11. The purpose of Change Cipher Spec is to indicate change in encryption and authentication

algorithms and to update the cipher suite to be used on this connection. This record is only

1 byte long in my trace.

12. The sender of this Encrypted Handshake Records and all handshake messages up to but not

including this message are encrypted in record. This information is concatenated and

hashed using two hash algorithms, MD5 and SHA. The content of this record is the

concatenation of these two hash values. The Encrypted Handshake Record is used to

verify that key exchange and authentication processes were successful.

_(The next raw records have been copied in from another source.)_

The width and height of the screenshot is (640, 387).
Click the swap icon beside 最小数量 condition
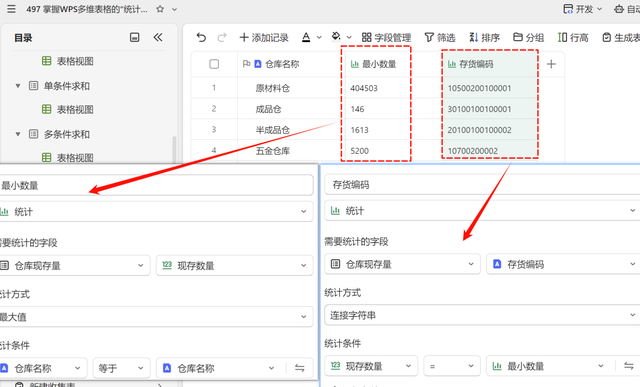pos(629,366)
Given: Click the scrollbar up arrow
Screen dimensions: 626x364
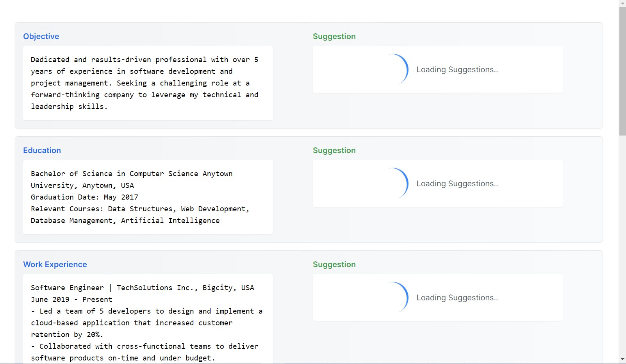Looking at the screenshot, I should point(622,3).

13. Yes, the server also sends its own Change Cipher Spec and Encrypted Handshake records.

The only difference is the sender of this record; the sender is now the server while the

sender was the client in previous message.

Application Data Records

Expanded Application Data Record

14. The application data is encrypted using the specified algorithms in the chosen cipher suite;

in my case, RSA (public-key), 256-bit CBC AES (symmetric), and SHA (hash algorithm).

Yes, the records containing application data include a MAC; however, Ethereal does not

distinguish between the encrypted application data and the MAC.